> [Passage shown]
Preparation is Key When Waiting for COVID-19 Surge

Preparation is Key When Waiting for COVID-19 Surge

By Michael Tuite, MD

 

At the University of Wisconsin Hospital, we have had time to prepare for the expected surge of COVID-19 and have instituted progressive planning. We first identified, working with specialty ordering provider leaders, the studies and procedures (such as gastrointestinal studies and joint injections) that could be considered nonurgent, and our radiology schedulers called these patients and rescheduled them for six weeks out. Our interventional radiology teams went through all their procedures and appointments, rescheduled what they could, and did some clinic appointments over the phone.

 

Michael Tuite, MD

For some outpatient radiology appointments, we were uncertain from the indication/study combination if they were urgent or not. The other department chairs wanted their providers to be able to give input on which could be rescheduled. We therefore had our IT group run an Excel spreadsheet of all outpatient studies and procedures, sorted by department. The clinical departments then sorted the studies by provider and sent them to each provider to be categorized as urgent or nonurgent.  Our radiology schedulers then also rescheduled all these appointments classified as nonurgent out six weeks. We have repeated that process every two weeks and plan to continue until the number of COVID-19 cases drop.

> [Records shown]

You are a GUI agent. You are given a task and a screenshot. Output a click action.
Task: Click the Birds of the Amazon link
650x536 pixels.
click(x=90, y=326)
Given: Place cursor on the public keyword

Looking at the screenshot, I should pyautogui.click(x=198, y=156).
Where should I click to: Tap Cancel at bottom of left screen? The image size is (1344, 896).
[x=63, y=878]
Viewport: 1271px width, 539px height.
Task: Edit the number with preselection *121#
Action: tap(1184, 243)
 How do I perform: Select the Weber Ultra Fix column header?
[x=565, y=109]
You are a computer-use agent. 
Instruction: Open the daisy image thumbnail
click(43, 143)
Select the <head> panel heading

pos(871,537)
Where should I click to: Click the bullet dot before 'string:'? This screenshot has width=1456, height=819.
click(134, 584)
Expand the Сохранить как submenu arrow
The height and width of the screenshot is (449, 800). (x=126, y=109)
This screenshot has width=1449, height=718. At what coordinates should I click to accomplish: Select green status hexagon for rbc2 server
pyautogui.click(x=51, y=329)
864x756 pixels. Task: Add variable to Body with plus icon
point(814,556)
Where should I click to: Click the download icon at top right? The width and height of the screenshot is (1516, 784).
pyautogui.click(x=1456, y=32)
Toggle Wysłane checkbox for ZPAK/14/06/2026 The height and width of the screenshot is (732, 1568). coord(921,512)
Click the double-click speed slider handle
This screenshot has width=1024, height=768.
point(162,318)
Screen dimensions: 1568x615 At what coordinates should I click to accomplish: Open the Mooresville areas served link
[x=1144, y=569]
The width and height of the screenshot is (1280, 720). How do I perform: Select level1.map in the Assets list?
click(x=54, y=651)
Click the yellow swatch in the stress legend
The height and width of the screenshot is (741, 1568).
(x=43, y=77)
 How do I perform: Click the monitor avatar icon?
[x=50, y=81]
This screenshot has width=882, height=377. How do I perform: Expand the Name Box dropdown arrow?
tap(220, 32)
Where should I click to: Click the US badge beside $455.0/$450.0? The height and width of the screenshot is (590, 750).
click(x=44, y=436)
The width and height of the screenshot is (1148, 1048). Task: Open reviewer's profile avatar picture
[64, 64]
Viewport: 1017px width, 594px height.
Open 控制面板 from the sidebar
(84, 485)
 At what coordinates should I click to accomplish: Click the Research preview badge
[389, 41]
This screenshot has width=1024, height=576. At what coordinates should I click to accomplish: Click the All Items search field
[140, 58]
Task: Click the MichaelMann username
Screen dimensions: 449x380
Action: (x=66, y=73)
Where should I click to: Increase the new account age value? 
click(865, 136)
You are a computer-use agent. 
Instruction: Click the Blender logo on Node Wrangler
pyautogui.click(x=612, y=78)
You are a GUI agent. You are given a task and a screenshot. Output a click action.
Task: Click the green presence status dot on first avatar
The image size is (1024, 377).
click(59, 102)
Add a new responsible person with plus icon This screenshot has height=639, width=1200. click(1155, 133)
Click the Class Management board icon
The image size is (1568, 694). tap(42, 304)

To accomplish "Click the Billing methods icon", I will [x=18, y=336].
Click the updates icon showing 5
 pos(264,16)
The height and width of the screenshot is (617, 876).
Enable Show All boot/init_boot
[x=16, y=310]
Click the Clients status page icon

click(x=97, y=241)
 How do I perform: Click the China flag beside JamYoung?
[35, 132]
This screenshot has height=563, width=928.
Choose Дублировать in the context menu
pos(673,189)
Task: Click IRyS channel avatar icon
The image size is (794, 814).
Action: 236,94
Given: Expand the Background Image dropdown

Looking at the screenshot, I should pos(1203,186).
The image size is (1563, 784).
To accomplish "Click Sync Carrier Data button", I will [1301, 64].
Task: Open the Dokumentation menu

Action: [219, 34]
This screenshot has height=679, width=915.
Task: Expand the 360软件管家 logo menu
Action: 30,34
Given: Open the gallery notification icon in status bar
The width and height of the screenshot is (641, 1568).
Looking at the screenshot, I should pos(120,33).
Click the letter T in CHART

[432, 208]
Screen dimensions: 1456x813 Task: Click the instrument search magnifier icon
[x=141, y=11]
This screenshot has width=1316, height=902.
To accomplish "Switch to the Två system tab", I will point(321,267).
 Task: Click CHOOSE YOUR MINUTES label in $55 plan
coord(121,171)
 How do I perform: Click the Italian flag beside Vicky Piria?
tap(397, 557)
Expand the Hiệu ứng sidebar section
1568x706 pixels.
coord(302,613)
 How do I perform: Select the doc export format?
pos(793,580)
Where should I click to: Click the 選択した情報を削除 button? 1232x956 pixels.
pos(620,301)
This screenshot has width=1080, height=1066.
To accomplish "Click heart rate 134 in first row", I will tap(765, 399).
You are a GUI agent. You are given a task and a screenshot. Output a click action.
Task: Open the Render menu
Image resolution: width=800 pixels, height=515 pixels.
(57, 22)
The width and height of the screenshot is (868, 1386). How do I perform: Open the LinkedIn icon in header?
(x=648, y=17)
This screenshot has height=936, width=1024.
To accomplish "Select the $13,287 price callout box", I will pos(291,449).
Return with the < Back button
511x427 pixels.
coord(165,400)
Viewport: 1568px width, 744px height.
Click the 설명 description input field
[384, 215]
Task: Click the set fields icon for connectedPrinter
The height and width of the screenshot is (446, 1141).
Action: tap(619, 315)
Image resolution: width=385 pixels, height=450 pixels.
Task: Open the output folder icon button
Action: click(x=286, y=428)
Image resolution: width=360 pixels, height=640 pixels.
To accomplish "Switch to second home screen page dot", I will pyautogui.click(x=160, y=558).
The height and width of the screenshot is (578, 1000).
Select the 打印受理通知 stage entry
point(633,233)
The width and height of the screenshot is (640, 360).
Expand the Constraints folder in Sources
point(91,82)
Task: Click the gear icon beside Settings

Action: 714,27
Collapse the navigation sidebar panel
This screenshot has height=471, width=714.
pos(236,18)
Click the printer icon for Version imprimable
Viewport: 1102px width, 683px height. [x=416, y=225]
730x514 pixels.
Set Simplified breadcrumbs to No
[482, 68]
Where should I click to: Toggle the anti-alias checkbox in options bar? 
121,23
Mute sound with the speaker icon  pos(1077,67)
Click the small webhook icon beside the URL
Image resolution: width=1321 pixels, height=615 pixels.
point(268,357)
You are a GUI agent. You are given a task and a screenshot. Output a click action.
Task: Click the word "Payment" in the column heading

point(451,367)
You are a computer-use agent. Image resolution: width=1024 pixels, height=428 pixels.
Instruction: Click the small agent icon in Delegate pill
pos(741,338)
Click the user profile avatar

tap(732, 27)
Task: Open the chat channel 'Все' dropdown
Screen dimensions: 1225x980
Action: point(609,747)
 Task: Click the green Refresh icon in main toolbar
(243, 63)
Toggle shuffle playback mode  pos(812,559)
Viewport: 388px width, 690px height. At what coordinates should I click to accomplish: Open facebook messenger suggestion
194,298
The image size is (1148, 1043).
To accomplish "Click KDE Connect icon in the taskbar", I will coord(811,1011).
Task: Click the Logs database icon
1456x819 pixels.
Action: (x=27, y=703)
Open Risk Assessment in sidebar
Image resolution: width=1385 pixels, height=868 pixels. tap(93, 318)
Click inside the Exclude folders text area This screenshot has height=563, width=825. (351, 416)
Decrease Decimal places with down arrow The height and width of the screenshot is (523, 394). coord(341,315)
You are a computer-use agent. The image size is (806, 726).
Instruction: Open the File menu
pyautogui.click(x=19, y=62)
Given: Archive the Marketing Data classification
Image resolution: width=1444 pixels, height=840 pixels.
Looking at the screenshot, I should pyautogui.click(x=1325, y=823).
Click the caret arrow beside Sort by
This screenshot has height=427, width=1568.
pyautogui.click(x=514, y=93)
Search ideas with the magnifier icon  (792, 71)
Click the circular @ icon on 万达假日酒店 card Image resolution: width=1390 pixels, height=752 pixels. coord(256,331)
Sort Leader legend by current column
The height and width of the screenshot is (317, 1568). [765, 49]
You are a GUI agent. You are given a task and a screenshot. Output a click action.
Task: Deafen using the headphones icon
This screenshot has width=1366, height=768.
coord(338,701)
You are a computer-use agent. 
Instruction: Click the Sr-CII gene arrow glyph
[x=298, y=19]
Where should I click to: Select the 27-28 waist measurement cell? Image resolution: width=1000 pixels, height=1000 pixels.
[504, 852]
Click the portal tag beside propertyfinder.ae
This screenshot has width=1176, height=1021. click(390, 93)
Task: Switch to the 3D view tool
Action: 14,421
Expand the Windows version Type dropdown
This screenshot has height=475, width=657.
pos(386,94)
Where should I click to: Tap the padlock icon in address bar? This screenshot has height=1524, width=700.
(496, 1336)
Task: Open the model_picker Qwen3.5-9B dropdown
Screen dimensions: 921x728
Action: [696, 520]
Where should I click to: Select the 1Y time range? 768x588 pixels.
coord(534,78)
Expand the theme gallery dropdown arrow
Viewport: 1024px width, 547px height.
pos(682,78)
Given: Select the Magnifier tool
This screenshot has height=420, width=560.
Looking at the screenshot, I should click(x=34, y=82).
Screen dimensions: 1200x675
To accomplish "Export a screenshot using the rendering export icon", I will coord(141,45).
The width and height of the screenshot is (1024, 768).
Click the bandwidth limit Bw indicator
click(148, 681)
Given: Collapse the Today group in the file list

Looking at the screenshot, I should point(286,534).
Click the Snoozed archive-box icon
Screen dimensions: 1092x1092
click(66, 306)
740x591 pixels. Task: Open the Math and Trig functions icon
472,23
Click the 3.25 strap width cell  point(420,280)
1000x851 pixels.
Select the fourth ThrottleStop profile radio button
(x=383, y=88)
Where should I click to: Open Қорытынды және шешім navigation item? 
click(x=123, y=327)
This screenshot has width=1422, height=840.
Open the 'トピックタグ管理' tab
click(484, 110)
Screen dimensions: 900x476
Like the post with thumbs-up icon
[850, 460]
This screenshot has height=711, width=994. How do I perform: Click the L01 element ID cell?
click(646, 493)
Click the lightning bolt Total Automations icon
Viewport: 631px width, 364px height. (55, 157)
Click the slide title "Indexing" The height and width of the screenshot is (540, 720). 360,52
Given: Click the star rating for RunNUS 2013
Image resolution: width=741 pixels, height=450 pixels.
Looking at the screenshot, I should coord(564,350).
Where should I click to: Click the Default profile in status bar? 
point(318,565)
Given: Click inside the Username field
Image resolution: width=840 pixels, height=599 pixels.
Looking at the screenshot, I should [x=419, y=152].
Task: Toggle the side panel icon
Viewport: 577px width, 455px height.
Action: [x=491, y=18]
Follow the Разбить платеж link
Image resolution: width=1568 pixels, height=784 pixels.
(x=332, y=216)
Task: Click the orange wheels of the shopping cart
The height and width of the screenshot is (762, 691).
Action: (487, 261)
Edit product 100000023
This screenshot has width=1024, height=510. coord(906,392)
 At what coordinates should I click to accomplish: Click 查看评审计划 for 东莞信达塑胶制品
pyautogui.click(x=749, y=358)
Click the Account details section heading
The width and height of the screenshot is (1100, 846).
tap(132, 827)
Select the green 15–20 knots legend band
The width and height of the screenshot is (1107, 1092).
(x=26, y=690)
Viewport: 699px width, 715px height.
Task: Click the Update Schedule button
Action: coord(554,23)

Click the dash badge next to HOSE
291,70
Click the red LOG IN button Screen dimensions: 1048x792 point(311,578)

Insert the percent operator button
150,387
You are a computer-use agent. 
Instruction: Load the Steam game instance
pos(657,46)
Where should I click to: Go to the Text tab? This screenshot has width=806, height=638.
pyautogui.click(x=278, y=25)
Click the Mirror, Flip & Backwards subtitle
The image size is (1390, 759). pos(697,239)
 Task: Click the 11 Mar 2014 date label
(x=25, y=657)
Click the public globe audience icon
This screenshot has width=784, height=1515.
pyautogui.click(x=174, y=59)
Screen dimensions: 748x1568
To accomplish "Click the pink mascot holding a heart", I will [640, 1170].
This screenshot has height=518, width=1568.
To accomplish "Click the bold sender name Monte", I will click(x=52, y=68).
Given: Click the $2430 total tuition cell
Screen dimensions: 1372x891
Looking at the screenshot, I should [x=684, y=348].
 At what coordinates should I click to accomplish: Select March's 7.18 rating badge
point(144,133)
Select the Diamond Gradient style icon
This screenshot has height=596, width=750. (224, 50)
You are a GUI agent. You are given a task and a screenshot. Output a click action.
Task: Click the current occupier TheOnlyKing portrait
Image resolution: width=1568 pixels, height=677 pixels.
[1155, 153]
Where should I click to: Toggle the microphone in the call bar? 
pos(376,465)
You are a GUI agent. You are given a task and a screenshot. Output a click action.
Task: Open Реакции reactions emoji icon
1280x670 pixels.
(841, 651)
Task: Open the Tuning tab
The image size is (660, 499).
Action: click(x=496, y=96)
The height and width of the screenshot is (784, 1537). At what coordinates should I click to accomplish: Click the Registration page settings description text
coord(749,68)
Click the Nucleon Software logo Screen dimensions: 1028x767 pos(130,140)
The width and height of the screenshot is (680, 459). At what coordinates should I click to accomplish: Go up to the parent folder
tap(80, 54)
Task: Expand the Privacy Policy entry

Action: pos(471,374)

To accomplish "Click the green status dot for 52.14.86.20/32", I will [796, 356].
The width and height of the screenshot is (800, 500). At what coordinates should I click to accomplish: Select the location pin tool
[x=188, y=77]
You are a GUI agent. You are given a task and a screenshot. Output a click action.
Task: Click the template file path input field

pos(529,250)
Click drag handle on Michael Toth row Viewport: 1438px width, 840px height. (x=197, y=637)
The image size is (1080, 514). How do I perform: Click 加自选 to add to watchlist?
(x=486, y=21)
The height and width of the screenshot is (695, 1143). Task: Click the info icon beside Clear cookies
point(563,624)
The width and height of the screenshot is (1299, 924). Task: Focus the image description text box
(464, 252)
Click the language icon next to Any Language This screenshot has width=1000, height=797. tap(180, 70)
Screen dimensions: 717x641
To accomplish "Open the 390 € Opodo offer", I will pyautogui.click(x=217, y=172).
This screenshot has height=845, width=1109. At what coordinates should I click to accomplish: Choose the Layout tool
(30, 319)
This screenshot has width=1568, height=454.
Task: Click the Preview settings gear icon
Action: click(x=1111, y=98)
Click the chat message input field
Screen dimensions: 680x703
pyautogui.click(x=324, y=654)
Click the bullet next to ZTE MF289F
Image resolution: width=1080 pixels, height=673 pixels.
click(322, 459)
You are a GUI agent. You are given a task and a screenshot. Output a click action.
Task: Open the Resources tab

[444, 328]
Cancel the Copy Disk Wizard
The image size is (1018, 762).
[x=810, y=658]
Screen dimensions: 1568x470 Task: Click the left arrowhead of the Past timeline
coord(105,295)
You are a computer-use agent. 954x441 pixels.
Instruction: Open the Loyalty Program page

> [Task list]
1 – Transcribe the part of the COVID-19 surge article between "By Michael Tuite, MD" and "over the phone.", inclusive.
2 – Go on with the COVID-19 surge article from the point where it stops.
The entries have no connection to the article on preparing for the COVID-19 surge.

> [Solved tasks]
1 –
By Michael Tuite, MD

 

At the University of Wisconsin Hospital, we have had time to prepare for the expected surge of COVID-19 and have instituted progressive planning. We first identified, working with specialty ordering provider leaders, the studies and procedures (such as gastrointestinal studies and joint injections) that could be considered nonurgent, and our radiology schedulers called these patients and rescheduled them for six weeks out. Our interventional radiology teams went through all their procedures and appointments, rescheduled what they could, and did some clinic appointments over the phone.

2 –
 

As the outpatient volume has decreased, we have reduced our technologist, nursing, and radiologist staffing to the minimum necessary to do the onsite work. Some of our nurses and technologists have been redeployed – nurses to other areas in the hospital and technologists to help with screening at the hospital entrance.

 

All radiologists have “2+1 monitor” home PACS workstations, so those who only need to do diagnostic reads for a shift are working from home. When radiologists need to come into the hospital, each section has split their members into cohorts who work at a single site for at least a week at a time. Each section/division has revised their staff schedule to have more people not working clinically, knowing that we’ll need to have additional radiologists working after the surge is over to accommodate the expected increased volume as we temporarily run more hours for our scanners and procedures.

 

Like most hospitals, we are seeing increased portable chest x-rays, and our technologists are reusing masks by wearing face shields. We worry about their contact with COVID-positive and suspected patients, so we have started taking chest x-rays through the glass doors and having the floor and emergency department nurses already in the room place the digital radiograph plate behind the patient. We have brought our outpatient technologists to the hospital to learn the layout and processes so they can step in and perform the imaging when needed. Radiologists are showing our appreciation for our frontline staff by working with area restaurants and caterers to buy meals to be delivered to the hospital technologists.

 

We are still waiting for the surge in volume but hope that our contingency planning and efforts to keep our radiologists mostly working from home will allow us to provide radiology services even in our most busy times.

 

Dr. Tuite is a professor of musculoskeletal radiology and vice chair of clinical operations at the University of Wisconsin Hospital.